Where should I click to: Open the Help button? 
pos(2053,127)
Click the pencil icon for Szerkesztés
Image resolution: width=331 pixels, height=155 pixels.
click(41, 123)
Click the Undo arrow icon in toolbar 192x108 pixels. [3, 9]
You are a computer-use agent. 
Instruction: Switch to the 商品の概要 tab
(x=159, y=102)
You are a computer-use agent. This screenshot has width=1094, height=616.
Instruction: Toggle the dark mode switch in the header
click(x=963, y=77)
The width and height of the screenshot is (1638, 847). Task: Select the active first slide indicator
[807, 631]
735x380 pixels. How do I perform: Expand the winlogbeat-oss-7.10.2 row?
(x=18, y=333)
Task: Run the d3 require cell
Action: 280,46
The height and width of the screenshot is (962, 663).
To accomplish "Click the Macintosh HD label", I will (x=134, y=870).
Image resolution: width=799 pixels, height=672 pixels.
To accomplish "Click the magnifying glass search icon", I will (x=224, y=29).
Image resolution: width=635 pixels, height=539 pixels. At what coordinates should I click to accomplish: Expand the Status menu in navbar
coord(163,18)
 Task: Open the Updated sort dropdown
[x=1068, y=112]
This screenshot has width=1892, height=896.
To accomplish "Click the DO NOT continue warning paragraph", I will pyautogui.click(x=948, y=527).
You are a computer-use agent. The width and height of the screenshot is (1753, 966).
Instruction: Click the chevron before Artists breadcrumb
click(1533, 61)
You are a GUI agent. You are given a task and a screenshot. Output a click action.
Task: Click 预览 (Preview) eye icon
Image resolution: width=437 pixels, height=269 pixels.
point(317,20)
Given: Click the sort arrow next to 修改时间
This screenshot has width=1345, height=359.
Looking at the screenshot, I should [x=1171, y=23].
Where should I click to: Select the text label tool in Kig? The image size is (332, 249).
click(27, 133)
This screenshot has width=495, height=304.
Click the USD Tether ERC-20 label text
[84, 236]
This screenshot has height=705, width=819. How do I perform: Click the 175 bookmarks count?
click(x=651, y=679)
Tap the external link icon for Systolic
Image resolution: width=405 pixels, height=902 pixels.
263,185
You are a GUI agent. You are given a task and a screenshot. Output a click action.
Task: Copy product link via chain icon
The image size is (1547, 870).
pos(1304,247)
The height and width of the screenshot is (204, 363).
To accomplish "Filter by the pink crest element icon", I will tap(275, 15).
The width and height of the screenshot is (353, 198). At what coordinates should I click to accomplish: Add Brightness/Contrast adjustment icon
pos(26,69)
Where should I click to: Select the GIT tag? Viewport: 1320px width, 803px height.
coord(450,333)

· · · · · · ·

What you will do: Verbatim reproduction of the entries is required.

Result of this exercise:
Where should I click to: Open the Help button? 
pos(2053,127)
Click the pencil icon for Szerkesztés
Image resolution: width=331 pixels, height=155 pixels.
click(41, 123)
Click the Undo arrow icon in toolbar 192x108 pixels. [3, 9]
You are a computer-use agent. 
Instruction: Switch to the 商品の概要 tab
(x=159, y=102)
You are a computer-use agent. This screenshot has width=1094, height=616.
Instruction: Toggle the dark mode switch in the header
click(x=963, y=77)
The width and height of the screenshot is (1638, 847). Task: Select the active first slide indicator
[807, 631]
735x380 pixels. How do I perform: Expand the winlogbeat-oss-7.10.2 row?
(x=18, y=333)
Task: Run the d3 require cell
Action: 280,46
The height and width of the screenshot is (962, 663).
To accomplish "Click the Macintosh HD label", I will (x=134, y=870).
Image resolution: width=799 pixels, height=672 pixels.
To accomplish "Click the magnifying glass search icon", I will (x=224, y=29).
Image resolution: width=635 pixels, height=539 pixels. At what coordinates should I click to accomplish: Expand the Status menu in navbar
coord(163,18)
 Task: Open the Updated sort dropdown
[x=1068, y=112]
This screenshot has width=1892, height=896.
To accomplish "Click the DO NOT continue warning paragraph", I will pyautogui.click(x=948, y=527).
You are a computer-use agent. The width and height of the screenshot is (1753, 966).
Instruction: Click the chevron before Artists breadcrumb
click(1533, 61)
You are a GUI agent. You are given a task and a screenshot. Output a click action.
Task: Click 预览 (Preview) eye icon
Image resolution: width=437 pixels, height=269 pixels.
point(317,20)
Given: Click the sort arrow next to 修改时间
This screenshot has width=1345, height=359.
Looking at the screenshot, I should [x=1171, y=23].
Where should I click to: Select the text label tool in Kig? The image size is (332, 249).
click(27, 133)
This screenshot has width=495, height=304.
Click the USD Tether ERC-20 label text
[84, 236]
This screenshot has height=705, width=819. How do I perform: Click the 175 bookmarks count?
click(x=651, y=679)
Tap the external link icon for Systolic
Image resolution: width=405 pixels, height=902 pixels.
263,185
You are a GUI agent. You are given a task and a screenshot. Output a click action.
Task: Copy product link via chain icon
The image size is (1547, 870).
pos(1304,247)
The height and width of the screenshot is (204, 363).
To accomplish "Filter by the pink crest element icon", I will tap(275, 15).
The width and height of the screenshot is (353, 198). At what coordinates should I click to accomplish: Add Brightness/Contrast adjustment icon
pos(26,69)
Where should I click to: Select the GIT tag? Viewport: 1320px width, 803px height.
coord(450,333)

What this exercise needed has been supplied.